> SUPPLIED PASSAGE:
======

Trying to use Unpivot
I have a dataset.
1 order has 10 stages. each stage has a schedule date, completed date and status.
1 order has 1 row and 30 columns.
I am trying to unpivot to 1 order having 10 rows and 6 columns. I used 3 different unpivot tiles for it.
I built out the ETL but not sure why its taking forever to run.
Best Answers
-
@shreeyab - does the data look something like this…
** Was this post helpful? Click Agree or Like below. **
** Did this solve your problem? Accept it as a solution! **1 -
I follow. Currently, your columns are something like:
- Order Number
- Schedule Date 1
- Completed Date 1
- Status 1
- Schedule Date 2
- Completed Date 2
- Status 2
- ….
- Schedule Date 10
- Completed Date 10
- Status 10
You want to unpivot so your columns are:
- Order Number
- Stage Number
- Schedule Date
- Completed Date
- Status
If un-pivot is giving you trouble, it wouldn't be that hard to do this manually (and maybe more computationally efficient? Not sure):
- Select columns: Order Number, Schedule Date 1, Completed Date 1, Status 1; rename without 1 (if that's part of the column name)
- Add a constant with the stage number
- Do these two steps for each of the 10 groups of columns. You could select the two blocks and copy-paste, changing just which columns and stage.
- Append the 10 stages
Alternatively, you could do the dynamic unpivot once, selecting the Order ID as not pivoted, and something like "Metric" to store the column names and "Value" to store the values, so your three columns are:
- Order ID
- Metric (Schedule Date 1/Completed Date 1/Status 1…Schedule Date 10/Complete Date 10/Status 10)

======

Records
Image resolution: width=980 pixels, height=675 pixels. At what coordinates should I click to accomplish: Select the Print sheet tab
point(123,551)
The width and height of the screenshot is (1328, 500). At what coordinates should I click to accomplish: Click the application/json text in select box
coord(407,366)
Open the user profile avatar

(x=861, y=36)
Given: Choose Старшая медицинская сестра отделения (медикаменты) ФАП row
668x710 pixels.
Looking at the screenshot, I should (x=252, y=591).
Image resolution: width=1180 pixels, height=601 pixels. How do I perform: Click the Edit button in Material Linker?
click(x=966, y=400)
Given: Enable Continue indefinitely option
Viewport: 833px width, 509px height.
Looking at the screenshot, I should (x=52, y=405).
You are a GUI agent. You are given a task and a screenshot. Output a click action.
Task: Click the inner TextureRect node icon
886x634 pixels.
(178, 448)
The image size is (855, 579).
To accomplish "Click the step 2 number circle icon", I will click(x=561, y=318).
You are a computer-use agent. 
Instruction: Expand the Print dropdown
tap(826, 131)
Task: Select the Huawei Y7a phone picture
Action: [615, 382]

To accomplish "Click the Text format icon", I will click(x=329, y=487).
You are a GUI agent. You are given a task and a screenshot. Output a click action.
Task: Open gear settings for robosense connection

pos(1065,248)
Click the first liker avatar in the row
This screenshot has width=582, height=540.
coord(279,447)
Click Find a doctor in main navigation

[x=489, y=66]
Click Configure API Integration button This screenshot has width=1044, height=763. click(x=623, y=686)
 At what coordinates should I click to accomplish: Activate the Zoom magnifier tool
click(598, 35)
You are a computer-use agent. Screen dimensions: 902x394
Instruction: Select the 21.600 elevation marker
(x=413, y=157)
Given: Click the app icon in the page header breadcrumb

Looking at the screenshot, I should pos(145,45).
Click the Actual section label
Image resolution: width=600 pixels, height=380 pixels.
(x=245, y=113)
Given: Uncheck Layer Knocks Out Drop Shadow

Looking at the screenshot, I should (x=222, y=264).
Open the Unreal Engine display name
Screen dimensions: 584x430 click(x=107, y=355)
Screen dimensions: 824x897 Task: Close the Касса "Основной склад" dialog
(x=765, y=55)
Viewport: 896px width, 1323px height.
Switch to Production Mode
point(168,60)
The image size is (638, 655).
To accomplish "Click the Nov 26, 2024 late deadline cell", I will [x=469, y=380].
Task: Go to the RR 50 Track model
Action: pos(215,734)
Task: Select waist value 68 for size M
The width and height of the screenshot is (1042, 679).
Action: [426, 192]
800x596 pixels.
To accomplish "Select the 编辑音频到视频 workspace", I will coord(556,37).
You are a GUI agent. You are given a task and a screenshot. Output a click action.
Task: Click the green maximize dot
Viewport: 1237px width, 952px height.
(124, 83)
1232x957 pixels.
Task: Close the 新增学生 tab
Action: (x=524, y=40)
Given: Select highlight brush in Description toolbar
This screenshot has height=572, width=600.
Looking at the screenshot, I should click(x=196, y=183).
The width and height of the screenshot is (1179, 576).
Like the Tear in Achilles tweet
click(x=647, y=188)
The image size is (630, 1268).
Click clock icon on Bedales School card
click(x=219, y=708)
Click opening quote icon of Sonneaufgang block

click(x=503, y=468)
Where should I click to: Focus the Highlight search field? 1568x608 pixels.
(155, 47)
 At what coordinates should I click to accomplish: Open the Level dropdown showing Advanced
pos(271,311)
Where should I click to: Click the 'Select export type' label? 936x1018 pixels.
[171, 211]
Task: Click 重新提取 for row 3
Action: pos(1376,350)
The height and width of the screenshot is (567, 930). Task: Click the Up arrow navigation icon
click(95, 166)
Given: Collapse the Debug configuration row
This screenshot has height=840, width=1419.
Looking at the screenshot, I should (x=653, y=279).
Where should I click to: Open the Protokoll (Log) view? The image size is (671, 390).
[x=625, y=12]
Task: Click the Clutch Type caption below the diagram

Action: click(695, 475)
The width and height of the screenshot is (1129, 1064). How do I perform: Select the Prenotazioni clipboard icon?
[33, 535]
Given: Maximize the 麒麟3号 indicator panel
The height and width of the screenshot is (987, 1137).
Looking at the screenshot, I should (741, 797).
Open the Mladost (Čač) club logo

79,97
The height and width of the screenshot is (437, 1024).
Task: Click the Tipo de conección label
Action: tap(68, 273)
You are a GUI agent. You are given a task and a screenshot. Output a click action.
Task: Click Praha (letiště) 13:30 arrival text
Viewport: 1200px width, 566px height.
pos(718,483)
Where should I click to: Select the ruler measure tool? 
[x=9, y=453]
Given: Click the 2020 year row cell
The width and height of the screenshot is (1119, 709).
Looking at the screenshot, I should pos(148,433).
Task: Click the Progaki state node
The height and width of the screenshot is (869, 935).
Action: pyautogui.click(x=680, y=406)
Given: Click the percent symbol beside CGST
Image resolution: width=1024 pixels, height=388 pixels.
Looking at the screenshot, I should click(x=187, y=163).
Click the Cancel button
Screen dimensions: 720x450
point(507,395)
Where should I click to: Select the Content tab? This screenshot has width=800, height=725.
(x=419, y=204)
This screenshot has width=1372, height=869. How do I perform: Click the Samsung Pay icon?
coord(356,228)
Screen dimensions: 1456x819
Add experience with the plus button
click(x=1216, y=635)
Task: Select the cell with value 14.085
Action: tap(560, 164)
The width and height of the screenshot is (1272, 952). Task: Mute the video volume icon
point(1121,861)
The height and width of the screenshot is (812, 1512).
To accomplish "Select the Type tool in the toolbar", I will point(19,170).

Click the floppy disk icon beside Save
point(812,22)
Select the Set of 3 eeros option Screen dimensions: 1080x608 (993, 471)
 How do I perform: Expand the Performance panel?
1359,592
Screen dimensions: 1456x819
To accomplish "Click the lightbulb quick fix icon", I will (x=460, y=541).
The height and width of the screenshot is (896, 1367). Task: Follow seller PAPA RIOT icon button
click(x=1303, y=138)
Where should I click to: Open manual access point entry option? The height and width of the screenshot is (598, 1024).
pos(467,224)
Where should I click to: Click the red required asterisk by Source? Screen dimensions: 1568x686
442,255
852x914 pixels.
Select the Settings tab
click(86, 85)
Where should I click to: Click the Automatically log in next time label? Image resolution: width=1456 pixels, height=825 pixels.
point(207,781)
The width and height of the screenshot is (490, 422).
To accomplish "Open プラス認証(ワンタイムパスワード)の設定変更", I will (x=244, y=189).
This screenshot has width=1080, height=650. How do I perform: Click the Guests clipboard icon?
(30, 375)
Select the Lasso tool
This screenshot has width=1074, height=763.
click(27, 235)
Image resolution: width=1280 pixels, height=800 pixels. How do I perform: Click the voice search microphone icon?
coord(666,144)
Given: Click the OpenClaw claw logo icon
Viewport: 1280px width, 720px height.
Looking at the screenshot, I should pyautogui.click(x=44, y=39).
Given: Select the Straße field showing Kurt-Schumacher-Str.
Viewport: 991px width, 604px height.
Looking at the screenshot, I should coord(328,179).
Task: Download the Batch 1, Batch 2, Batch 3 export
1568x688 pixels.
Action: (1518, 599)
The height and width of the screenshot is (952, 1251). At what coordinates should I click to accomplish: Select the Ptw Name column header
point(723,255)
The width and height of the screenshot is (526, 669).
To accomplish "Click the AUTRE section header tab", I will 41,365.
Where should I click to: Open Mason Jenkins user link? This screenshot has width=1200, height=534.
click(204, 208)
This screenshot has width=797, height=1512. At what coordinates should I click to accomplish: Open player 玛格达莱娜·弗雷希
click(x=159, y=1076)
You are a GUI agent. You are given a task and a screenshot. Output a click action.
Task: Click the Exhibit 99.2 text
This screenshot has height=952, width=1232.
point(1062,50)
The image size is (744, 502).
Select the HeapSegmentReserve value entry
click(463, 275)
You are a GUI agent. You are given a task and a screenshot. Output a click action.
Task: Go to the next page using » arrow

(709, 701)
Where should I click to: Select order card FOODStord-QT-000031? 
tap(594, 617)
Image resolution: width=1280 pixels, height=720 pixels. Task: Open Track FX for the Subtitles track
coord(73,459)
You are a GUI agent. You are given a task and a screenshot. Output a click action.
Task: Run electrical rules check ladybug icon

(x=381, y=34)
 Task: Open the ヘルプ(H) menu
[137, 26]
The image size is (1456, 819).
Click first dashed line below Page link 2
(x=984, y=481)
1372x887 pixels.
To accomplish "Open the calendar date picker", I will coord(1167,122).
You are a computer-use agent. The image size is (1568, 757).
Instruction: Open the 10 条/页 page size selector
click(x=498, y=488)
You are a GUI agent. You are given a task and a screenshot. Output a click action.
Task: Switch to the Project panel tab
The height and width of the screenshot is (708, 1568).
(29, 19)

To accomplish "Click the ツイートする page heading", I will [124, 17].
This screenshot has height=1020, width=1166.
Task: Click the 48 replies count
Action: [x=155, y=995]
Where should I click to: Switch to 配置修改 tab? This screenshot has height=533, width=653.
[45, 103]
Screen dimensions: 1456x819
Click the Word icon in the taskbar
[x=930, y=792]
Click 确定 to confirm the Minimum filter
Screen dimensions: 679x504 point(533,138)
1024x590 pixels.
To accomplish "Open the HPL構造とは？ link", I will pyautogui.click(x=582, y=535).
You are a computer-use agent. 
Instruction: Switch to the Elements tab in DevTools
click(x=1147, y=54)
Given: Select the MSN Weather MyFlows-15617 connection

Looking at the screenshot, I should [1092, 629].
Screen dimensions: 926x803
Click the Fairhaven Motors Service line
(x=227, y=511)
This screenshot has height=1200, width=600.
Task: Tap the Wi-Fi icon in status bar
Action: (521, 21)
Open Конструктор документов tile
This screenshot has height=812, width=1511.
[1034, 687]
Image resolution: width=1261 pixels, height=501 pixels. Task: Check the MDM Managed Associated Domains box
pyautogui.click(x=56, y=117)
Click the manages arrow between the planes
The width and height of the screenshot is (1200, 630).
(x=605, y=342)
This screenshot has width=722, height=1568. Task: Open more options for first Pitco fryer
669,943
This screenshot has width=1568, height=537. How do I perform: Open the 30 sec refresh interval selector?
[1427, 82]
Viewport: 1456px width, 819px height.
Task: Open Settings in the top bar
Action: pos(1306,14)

======

> EXERCISE REQUIREMENTS:
1 - In the unpivot thread, what does the reply say to add after selecting and renaming each group of columns?
2 - Duplicate the unpivot thread from "Trying to use" up to and including "tiles for it.".
3 - Carry the unpivot thread forward from the point at which it stops.

> THE RESPONSES:
1 - A constant with the stage number.

2 -
Trying to use Unpivot
I have a dataset.
1 order has 10 stages. each stage has a schedule date, completed date and status.
1 order has 1 row and 30 columns.
I am trying to unpivot to 1 order having 10 rows and 6 columns. I used 3 different unpivot tiles for it.

3 -
- Value
Then you could use a formula tile or split tile, to split the Metric name and stage, so your four columns are:
- Order ID
- Stage (1, 2, …10)
- Metric (Schedule Date, Completed Date, Status)
- Value
Then you could split that into three datasets using filter blocks: filter for metric=Schedule Date, metric=Completed Date, metric=Status)
Then you could join those three filter tiles together using Order ID and Stage as keys, renaming the "Value" column to the metric (Schedule Date, Completed Date, Status)
I had a similar ETL for a dataset with dozens of columns in pairs like "Question 1 TEXT", "Question 2 VALUE", "Question 3 TEXT", "Question 3 VALUE". I used a dynamic unpivot, then filtered for just the rows with TEXT and the rows with VALUE, then rejoined them, so I basically three columns; ID, TEXT, VALUE. It didn't take very long to run on a pretty big dataset.
EDIT: Marcel's answer of using the Pivot after the dynamic un-pivot and split makes more sense than filter+join. I'd be curious to see if Marcel's method or the manual method I started this answer with runs faster. The advantage of the dynamic-unpivot vs. manual appends is that it would be dynamic to different numbers of stages. You could have 1 stage or 50, and the same method works.
Please 💡/💖/👍/😊 this post if you read it and found it helpful.
Please accept the answer if it solved your problem.
3 -
Perhaps I'm oversimplifying it, but you should be able to do this with just 4 tiles: a Dynamic Unpivot, a Formula, a Alter Columns and a Pivot one. As for performance I you'd need to test it out but in General this is what the ETL would look like:
Input Dataset (you could have any number of Stage # columns for each metric):
Output Dateset
Explanation
- You unpivot the current data so you'll get entries for every single possible value column, making sure to keep all those that are meant to be repeated each time (in my example
Id
andName
) - You take the column names (hopefully that follow an standard, else you'll need an additional alter tile before to rename your columns to a workable standard) and break them into the Stage being measured and the measure in this case, so my columns followed the format Stage
#
Measure
, so I just took the second word after a space (#
) and the third one (Measure
) and stored them as their own columns. - I removed the column that had the concatenated name of the original column and make sure that the stage is treated as a number.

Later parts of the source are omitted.